If you don’t already know, the UK’s plan for Brexit following the referendum vote of ‘leave’ is spiralling quickly out of control. Basically, here’s what’s happened so far:
The public wants to leave. Well, at least they DID. (hmph…) Theresa May wants to respect this referendum vote and follow through with Brexit.
May has proposed a ‘chequers deal’ which is widely unliked by MPs in the commons - including those from the conservative party
Conservative party ministers disliked this proposed deal so much that a whole bunch of them resigned from their posts on the 15th of November this year - Including Dominic Raab, the former Brexit Secretary. bruh.
There will be a vote in the House of Commons on this deal on the 11th of December (this Tuesday!!)
Evidently, we are not in the best of predicaments. Especially considering that it’s almost IMPOSSIBLE for this chequers deal to be passed, considering it only needs 7 Tory rebels for it to fail. Just to put this into perspective, there is an estimated 83 (!!!!!!!!) Conservative MPs who plan to vote against the deal on the 11th.
So! The media has speculated and come up with a load of different paths this could take - some saying that May will try and buy time and renegotiate the issue involving the backstop in Northern Ireland, hoping that more MPs will side with her once something more favourable is worked out regarding this. I think this ‘Plan-B’ is unlikely, Brussels has already told us this is a no-no and that they will not give much leeway on this topic.
Alas… what is May to do? To be honest - NOT MUCH. I don’t think anyone will let her. Without further ado, this is MY prediction for the upcoming course of events concerning Brexit:
1) May will not get her deal passed in the HoC on the 11th. Simple as. She does not have anywhere near the numbers for this to be a possibility.
2) In the 14 day period after this, the government will NOT lose a vote of no confidence, but neither Corbyn nor May will be able to secure a positive vote of confidence, so a national-unity government will be formed instead. WILD, I know, but there really is no obvious successor to May, unless another Conservative MP wins a positive vote of confidence (which is again, unlikely and… well… just really unexpected and odd). Basically, what this means is that a government coalition of all parties will be formed in order to deal with this more effectively. In my opinion, this would be a wise choice. Coalitions are pretty great, though it could potentially lead to an even further stalemate in negotiations.
3) There will not be a second referendum at this point due to lack of time and democratic legitimacy as it disregards the result of the first referendum.
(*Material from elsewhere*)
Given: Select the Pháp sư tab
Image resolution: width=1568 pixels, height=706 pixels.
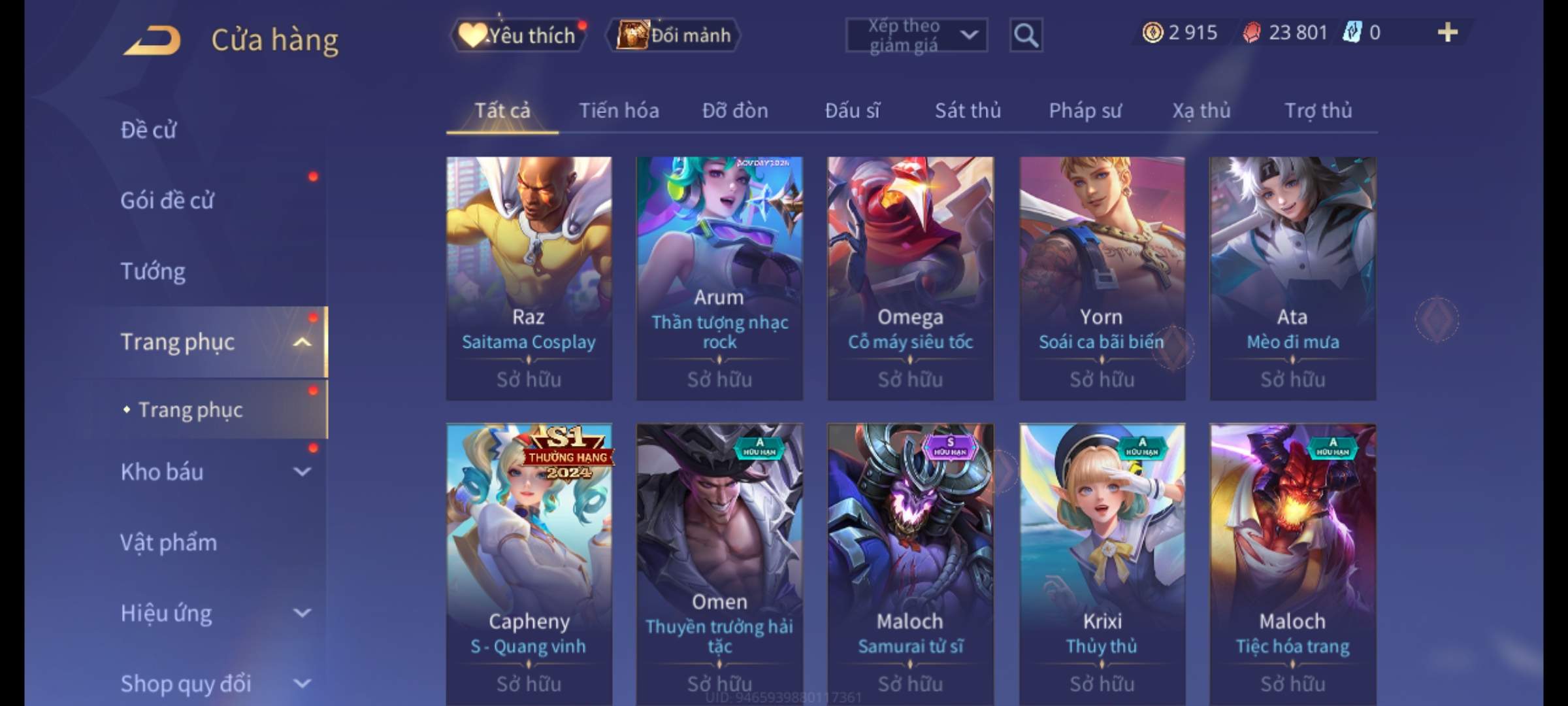Looking at the screenshot, I should (1085, 110).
May has already shown her reluctance to do so, despite the overwhelming demands from the public and media - The Independent even started a petition! She’s called it a ‘betrayal of trust’ that ‘will not happen under any circumstances’. Even without May as leader, there just simply isn’t enough time before the 29th of March when the UK is scheduled to leave the EU.
4) The house will be reluctant to leave on a no-deal basis so will instead try a much softer Brexit in the style of Norway by joining the European Economic Area, so that the UK gets its 'Brexit' but on a surface level only, remaining in the EU single-market. Not popular with British fishermen, but its a conclusion which protects the UK’s economy somewhat and still kind of sorts out the Brexit sitch at least temporarily.
Of course, this might not happen at all. It’s a pretty intense prediction, but one I stand by! YOU HEARD IT HERE FIRST!